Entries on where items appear
## START
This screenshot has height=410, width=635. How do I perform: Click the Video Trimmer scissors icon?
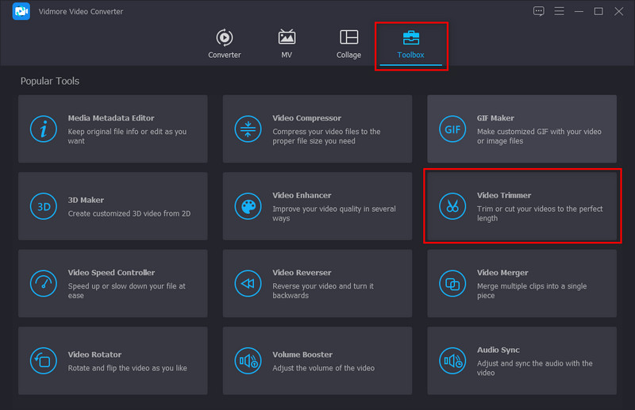[x=452, y=206]
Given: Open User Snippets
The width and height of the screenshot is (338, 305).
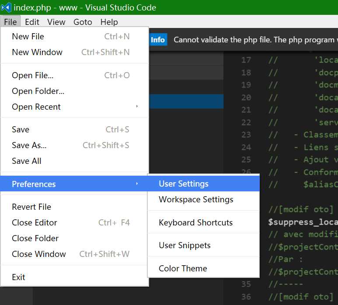Looking at the screenshot, I should tap(203, 245).
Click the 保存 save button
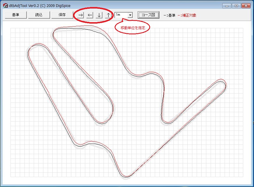The width and height of the screenshot is (254, 187). [62, 15]
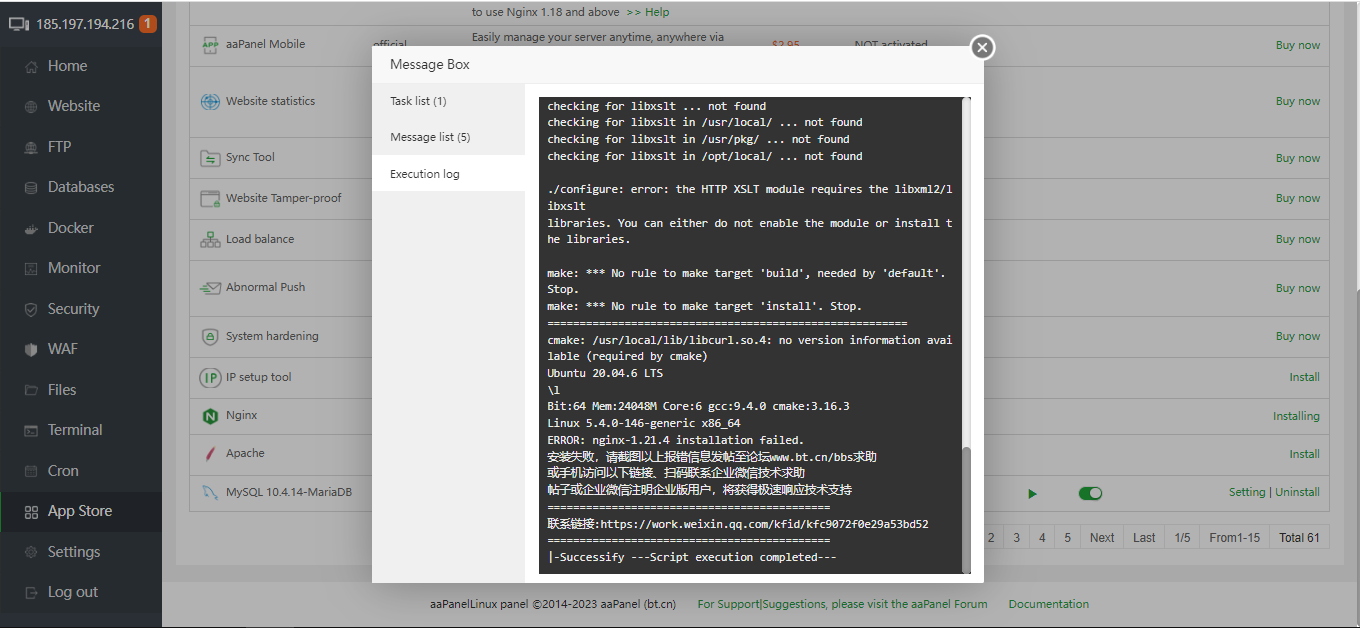The height and width of the screenshot is (628, 1360).
Task: Toggle the MySQL display switch
Action: coord(1090,493)
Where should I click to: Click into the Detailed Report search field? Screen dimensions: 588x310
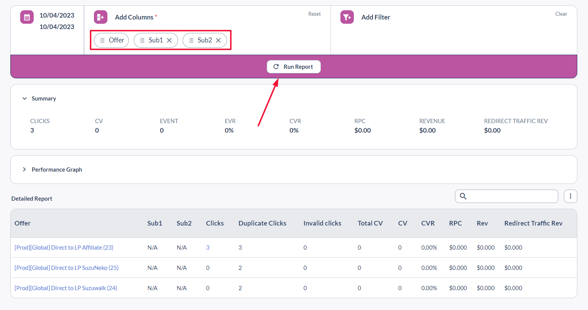[511, 196]
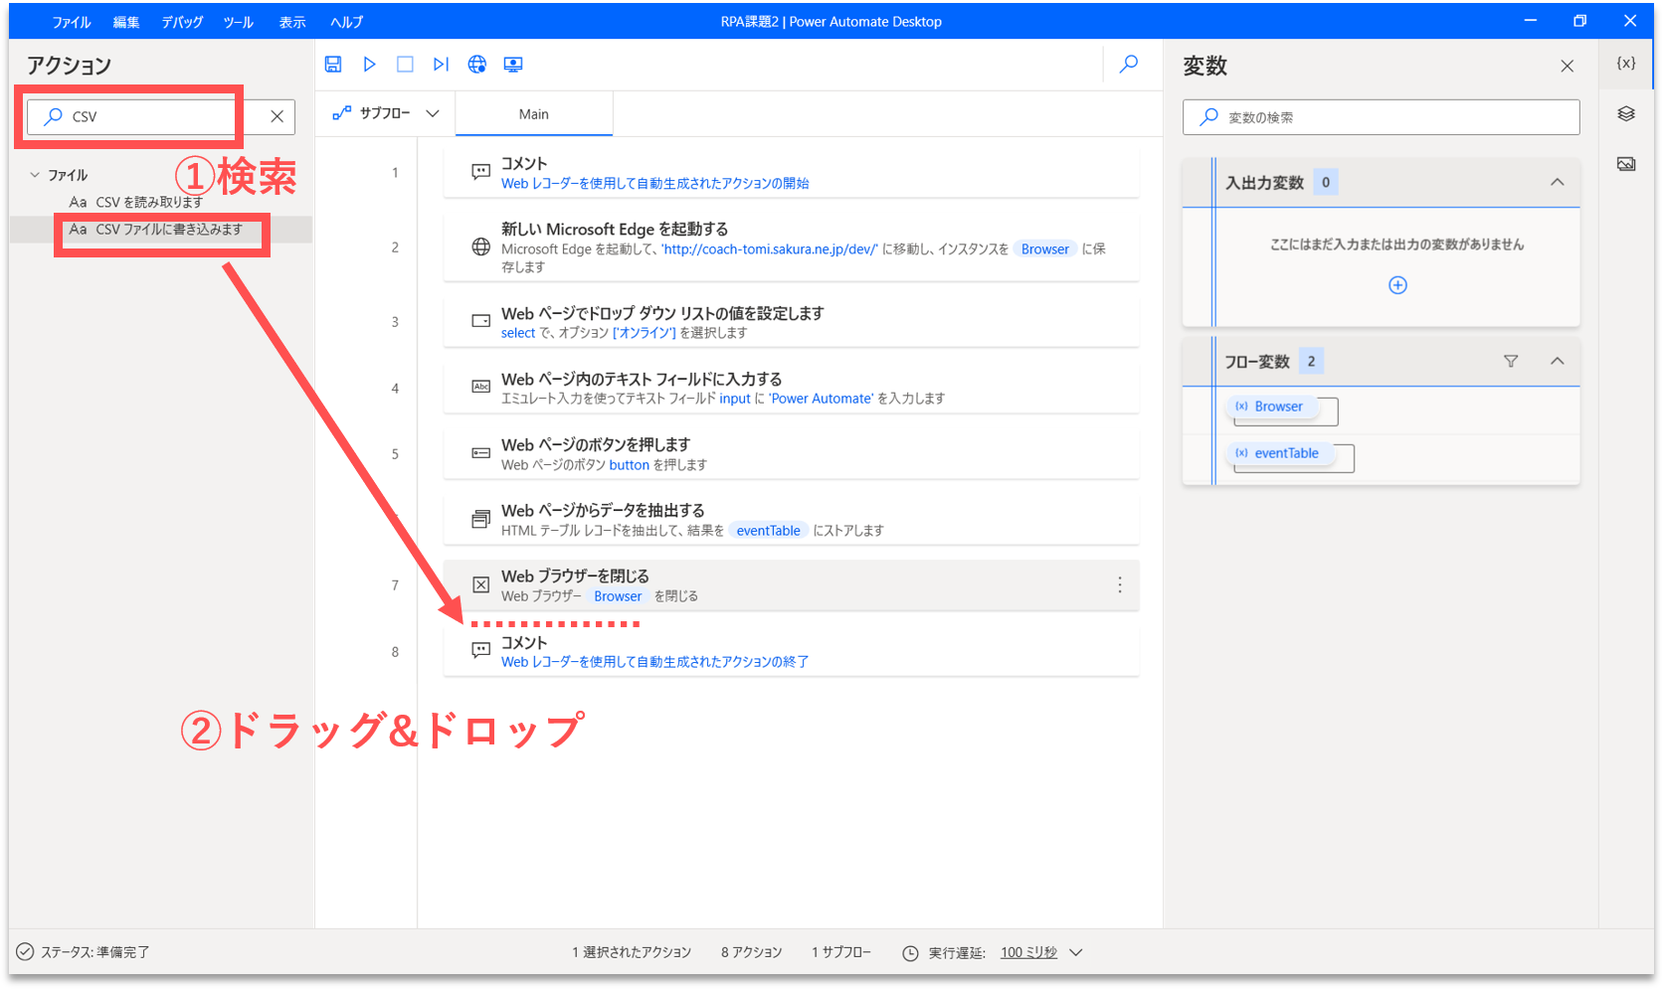The image size is (1663, 989).
Task: Add a new input/output variable plus button
Action: 1397,285
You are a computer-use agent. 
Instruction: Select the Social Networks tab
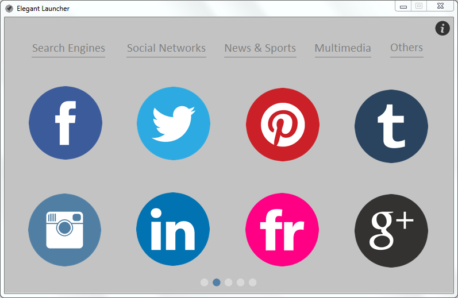(x=166, y=48)
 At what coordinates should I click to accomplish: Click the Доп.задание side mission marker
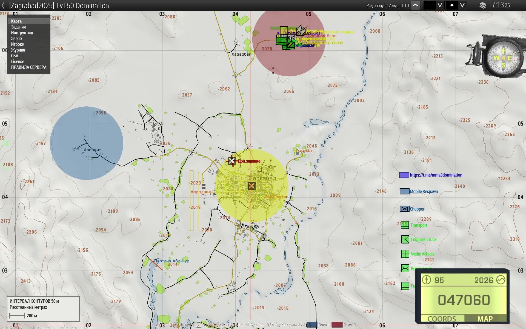pos(232,161)
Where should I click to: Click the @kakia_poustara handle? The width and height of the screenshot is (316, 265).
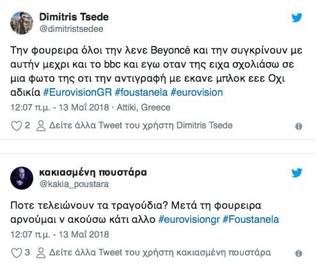tap(74, 184)
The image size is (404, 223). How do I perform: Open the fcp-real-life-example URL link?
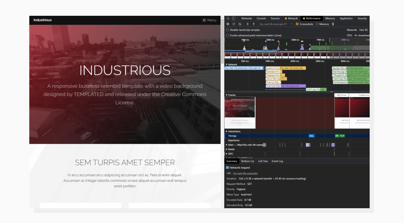pyautogui.click(x=246, y=173)
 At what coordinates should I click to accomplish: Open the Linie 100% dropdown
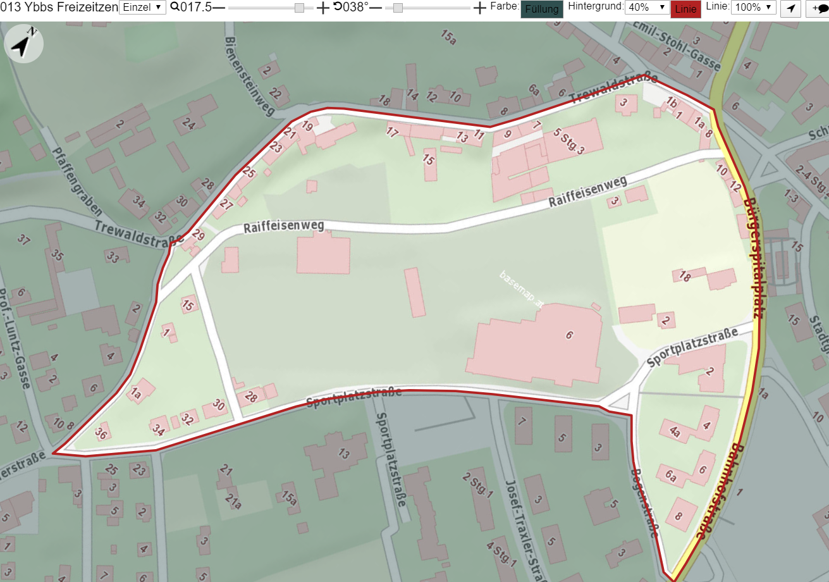(754, 8)
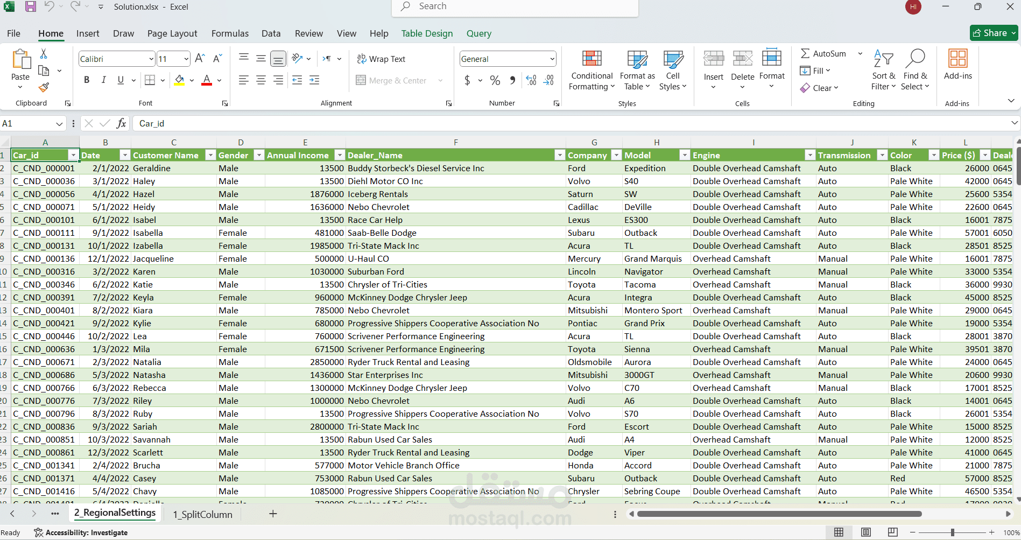The height and width of the screenshot is (540, 1021).
Task: Click the green Share button
Action: [994, 33]
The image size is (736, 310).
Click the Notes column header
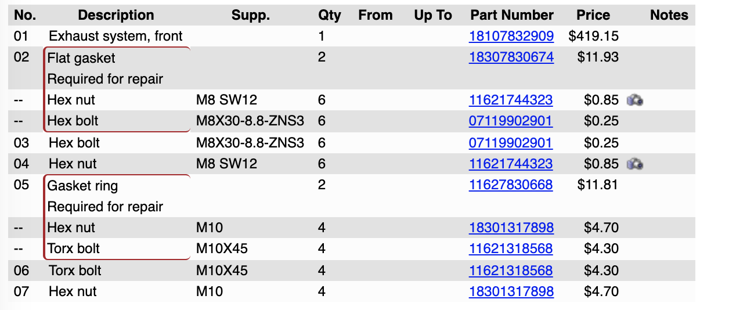pyautogui.click(x=669, y=15)
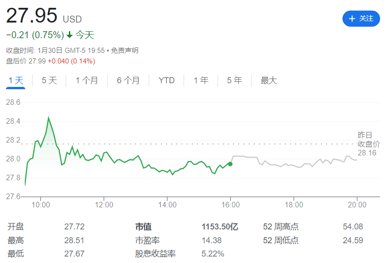The image size is (387, 263).
Task: Switch to the 5 天 tab
Action: pos(50,80)
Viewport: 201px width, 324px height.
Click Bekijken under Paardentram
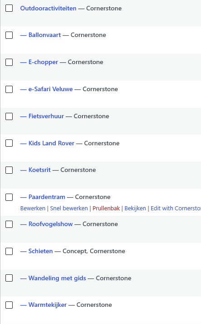tap(135, 208)
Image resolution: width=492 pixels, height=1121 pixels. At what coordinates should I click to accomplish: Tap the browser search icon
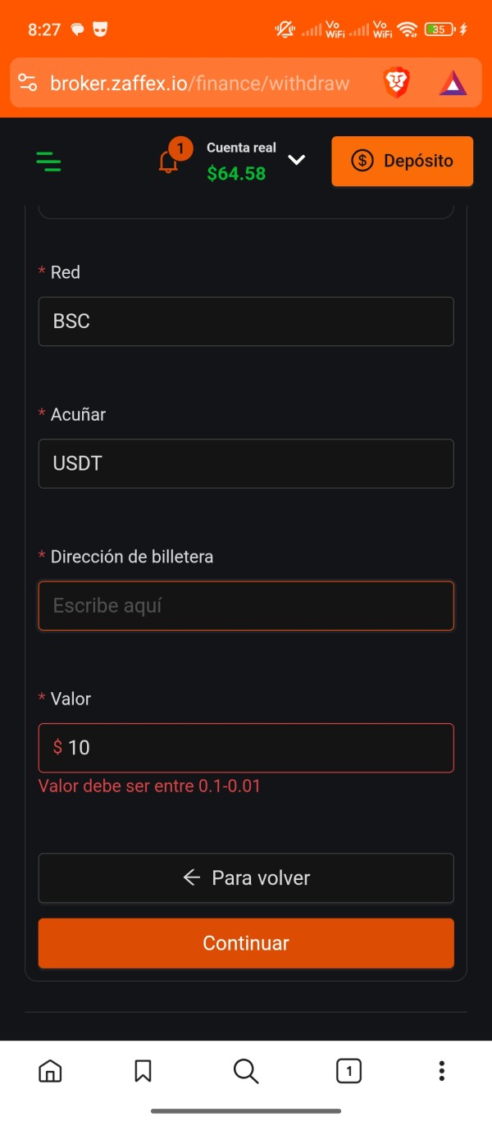click(x=246, y=1070)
## END
DIRECTION: How many lines in the records above contain the string "search"? Matching is case-sensitive. Reply with the number only.

WORKED ANSWER: 2